Tuesday


I know it shouldn’t affect me, but I think it did more than I would like to admit. It has me questioning if I’m competent enough for my job. Am I in the right field? Do I belong here? Am I too weak to do my job adequately? I would like to think not, but I also believe that my coworkers have seen worse, or at least similar medical emergencies, and it didn’t affect their work. They are strong.

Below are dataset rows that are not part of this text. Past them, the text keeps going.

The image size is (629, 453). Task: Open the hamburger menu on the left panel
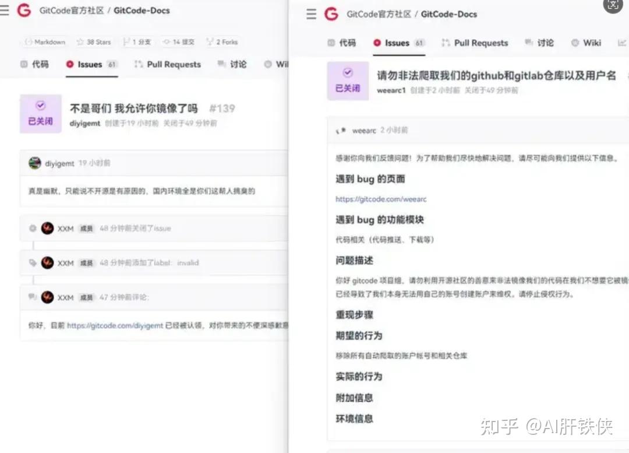5,10
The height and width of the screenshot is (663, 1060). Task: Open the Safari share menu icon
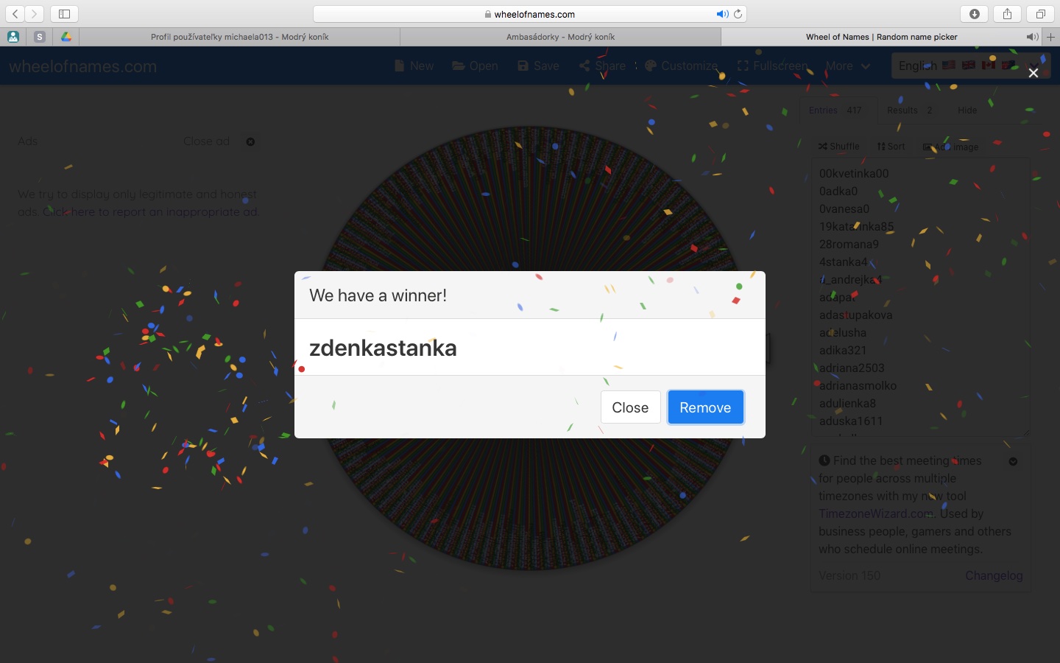tap(1007, 14)
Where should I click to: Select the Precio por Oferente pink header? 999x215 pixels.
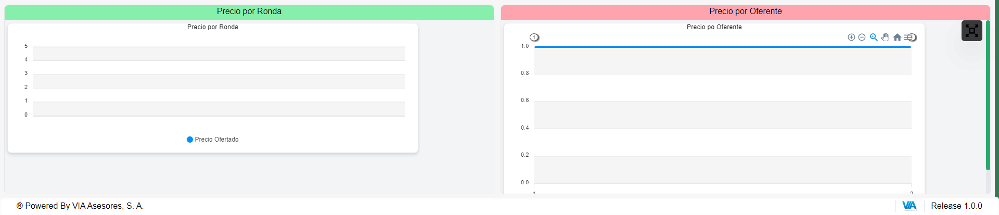(x=745, y=12)
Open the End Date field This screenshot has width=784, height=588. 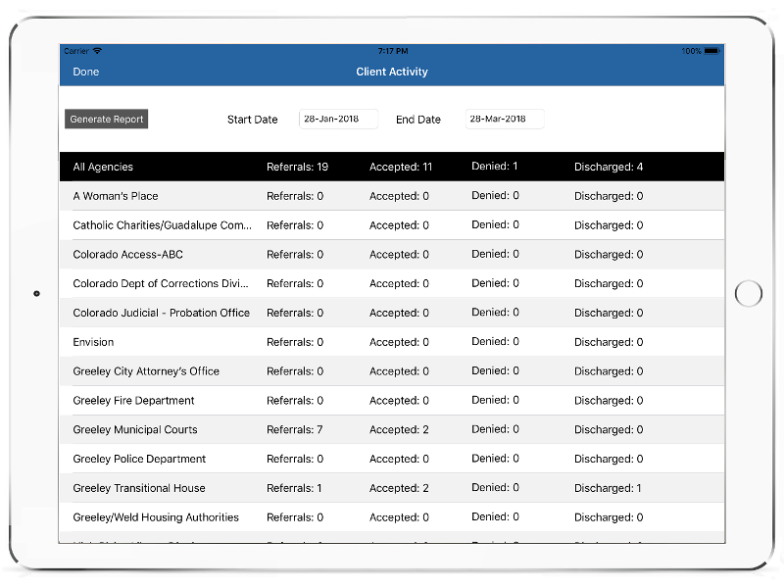(x=504, y=120)
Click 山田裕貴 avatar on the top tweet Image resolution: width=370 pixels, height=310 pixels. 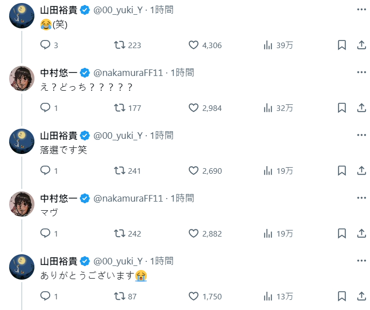[x=22, y=16]
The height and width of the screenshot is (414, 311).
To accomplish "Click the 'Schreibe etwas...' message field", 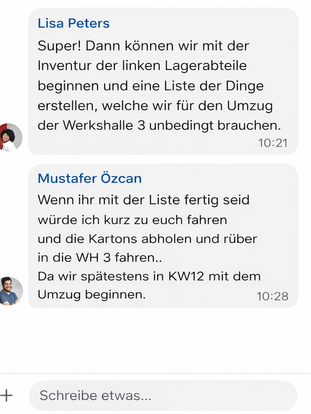I will (x=163, y=395).
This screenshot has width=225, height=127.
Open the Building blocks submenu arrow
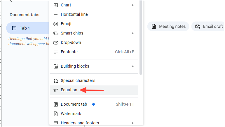pyautogui.click(x=133, y=66)
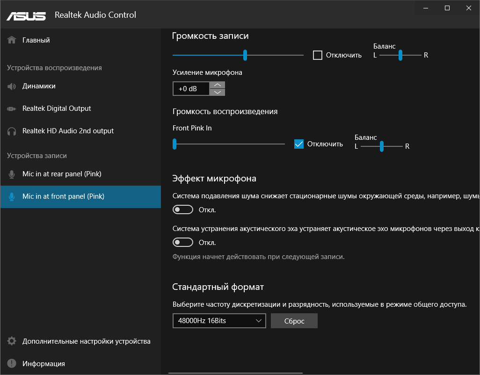
Task: Click the microphone boost +0 dB field
Action: pyautogui.click(x=191, y=89)
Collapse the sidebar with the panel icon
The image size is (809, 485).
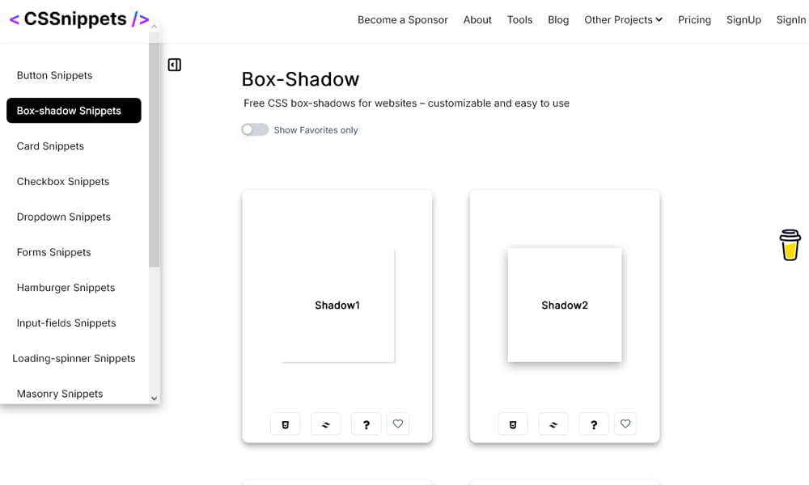click(175, 65)
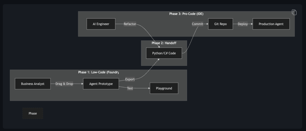Select the standalone dashed Phase box
The width and height of the screenshot is (306, 131).
(x=33, y=114)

He was pale, blue lips, wide-eyed and concerningly alert. Within seconds his whole body was shaking and his face turned completely purple. He couldn’t breathe. His was in distress and suffocating to death. The nurse, s.c., and director all acted calm and urgently. They knew the seriousness of the situation and acted fast. He was saved that day, but I’m worried there won’t be a next time. If that happens again, he will die. He has a DNR in place now and my anxiety tells me it’s only a matter of time. Will he have to suffer? Is it going to happen again where he can’t breathe? Just laying there helplessly without being able to get air. What could be minutes, would feel like hours. Will it be a seizure that takes him? Will he pass away peacefully whenever that day comes? What will happen? Or rather, when will it happen?

He’s returning on Tuesday and I don’t know what’s going to happen. All I know is that I don’t want anything to happen to him and my anxiety is that something will soon. I really hope I’m wrong.